▸ 作業内容
ページ本文の全文を、一字一句変えずに書き写してください。

▸ ページ本文
┏━━

今回は巷で話題の「ハイレゾ」の再生環境を、iPhoneでも導入できるということで試してみました!
用意したもの
・Lightning – USBカメラアダプタ MD821ZM/A(Lightningデバイス)
または
・iPad Camera Connection Kit MC531ZM/A(30ピンデバイス)
iPadやiPhoneにデジタルカメラを接続する際に使われるアダプタですが、USBオーディオ・MIDI機器を接続する際にも使用することが出来ます。今回私はiPhone 4とiPad Camera Connection Kitの組み合わせで使用しました。(実売価格: 3,000円程度)
・Fiio E07K USB DAC+ポータブルヘッドホンアンプ(USB DAC)
デジタルの楽曲データをアナログの音声に変換して出力するために必要なポータブルアンプです。上記iPad Camera Connection Kitを使用したiPadからのUSB入力に公式で対応していますが、iOS 7の仕様変更により、iPhoneでも使用することができるようになりました。日本の代理店が発売・サポートしている商品もありますが、私は安価な並行輸入品を購入しました。(実売価格: 10,000円程度)
・ONKYO HF Player
オンキヨーがリリースしているハイレゾ対応の音楽プレイヤーアプリです。無料アプリですが、ハイレゾ音源(DSD・FLAC・WAV)の再生には「HD Player Pack」へのアップグレード(1,000円)が必要です。

┗━━

▸ 提供記録

┏━━

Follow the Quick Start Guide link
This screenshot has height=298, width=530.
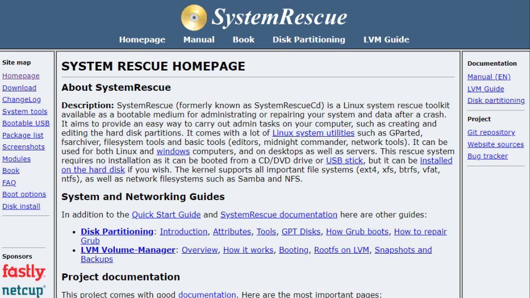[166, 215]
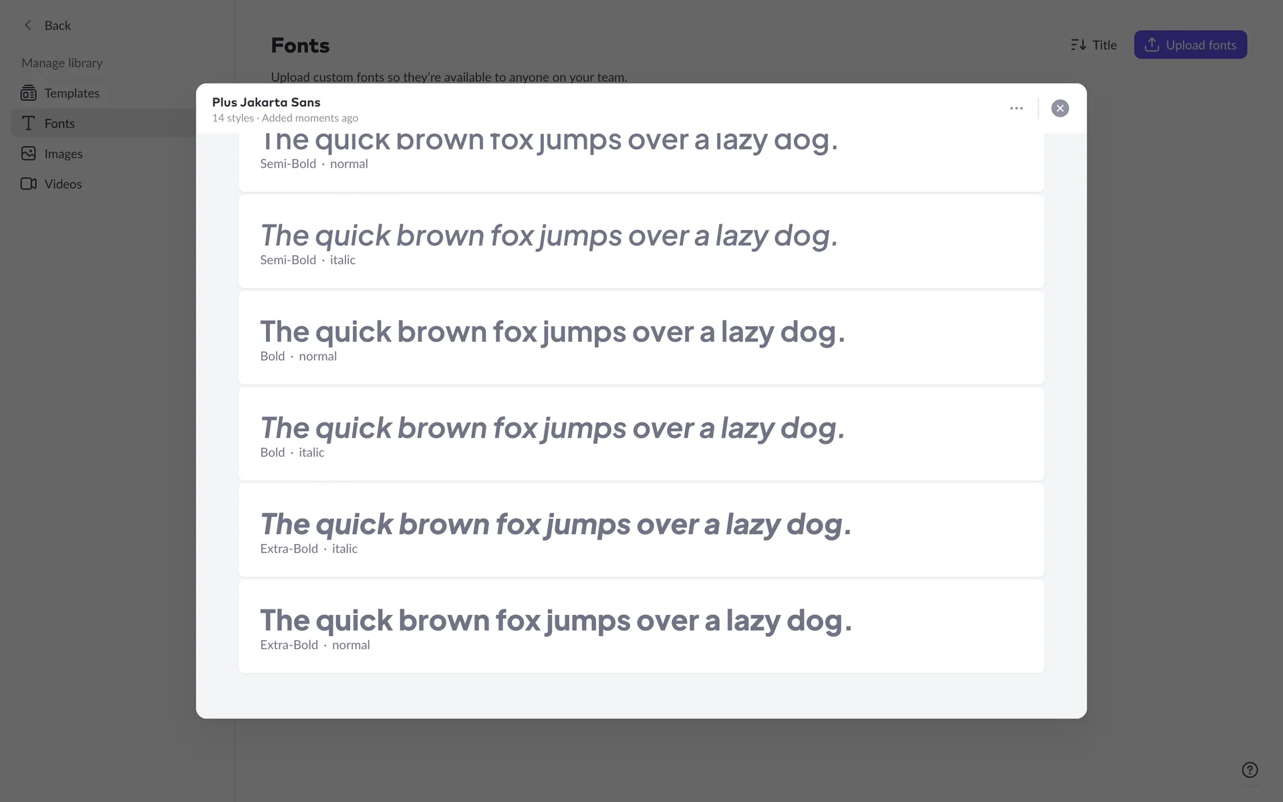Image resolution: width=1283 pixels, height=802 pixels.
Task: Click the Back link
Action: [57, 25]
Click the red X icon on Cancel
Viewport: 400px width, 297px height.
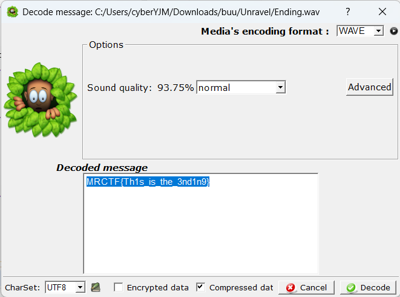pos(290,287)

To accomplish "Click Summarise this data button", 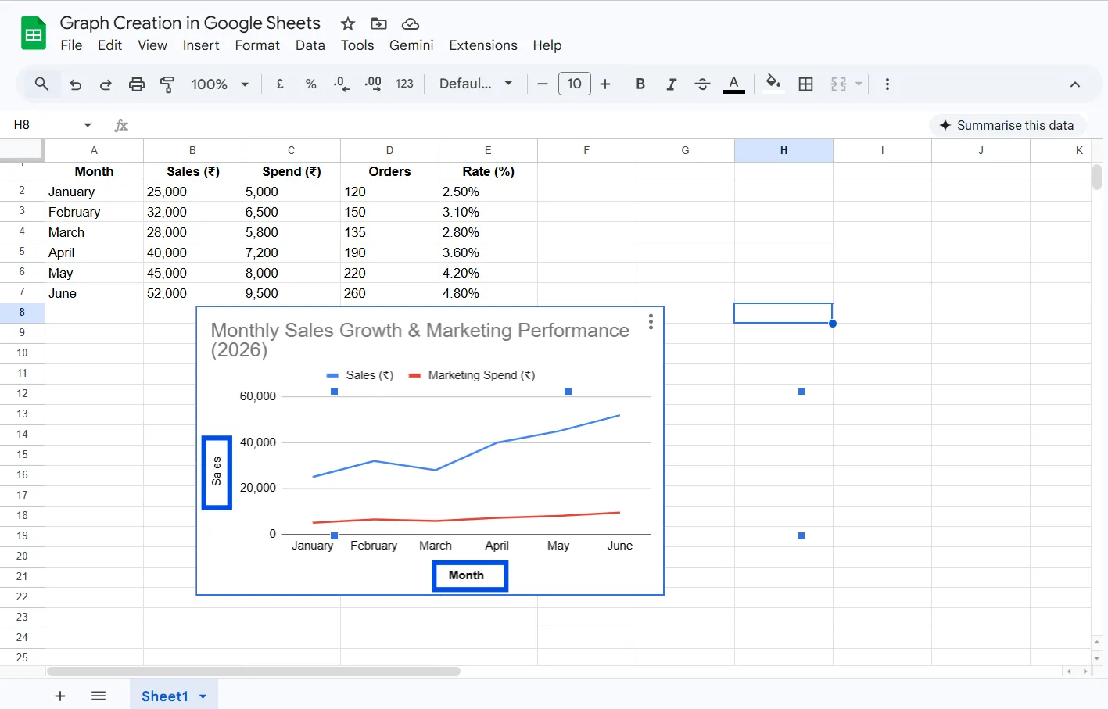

┗━━

▸ 出力内容
今回は巷で話題の「ハイレゾ」の再生環境を、iPhoneでも導入できるということで試してみました!
用意したもの
・Lightning – USBカメラアダプタ MD821ZM/A(Lightningデバイス)
または
・iPad Camera Connection Kit MC531ZM/A(30ピンデバイス)
iPadやiPhoneにデジタルカメラを接続する際に使われるアダプタですが、USBオーディオ・MIDI機器を接続する際にも使用することが出来ます。今回私はiPhone 4とiPad Camera Connection Kitの組み合わせで使用しました。(実売価格: 3,000円程度)
・Fiio E07K USB DAC+ポータブルヘッドホンアンプ(USB DAC)
デジタルの楽曲データをアナログの音声に変換して出力するために必要なポータブルアンプです。上記iPad Camera Connection Kitを使用したiPadからのUSB入力に公式で対応していますが、iOS 7の仕様変更により、iPhoneでも使用することができるようになりました。日本の代理店が発売・サポートしている商品もありますが、私は安価な並行輸入品を購入しました。(実売価格: 10,000円程度)
・ONKYO HF Player
オンキヨーがリリースしているハイレゾ対応の音楽プレイヤーアプリです。無料アプリですが、ハイレゾ音源(DSD・FLAC・WAV)の再生には「HD Player Pack」へのアップグレード(1,000円)が必要です。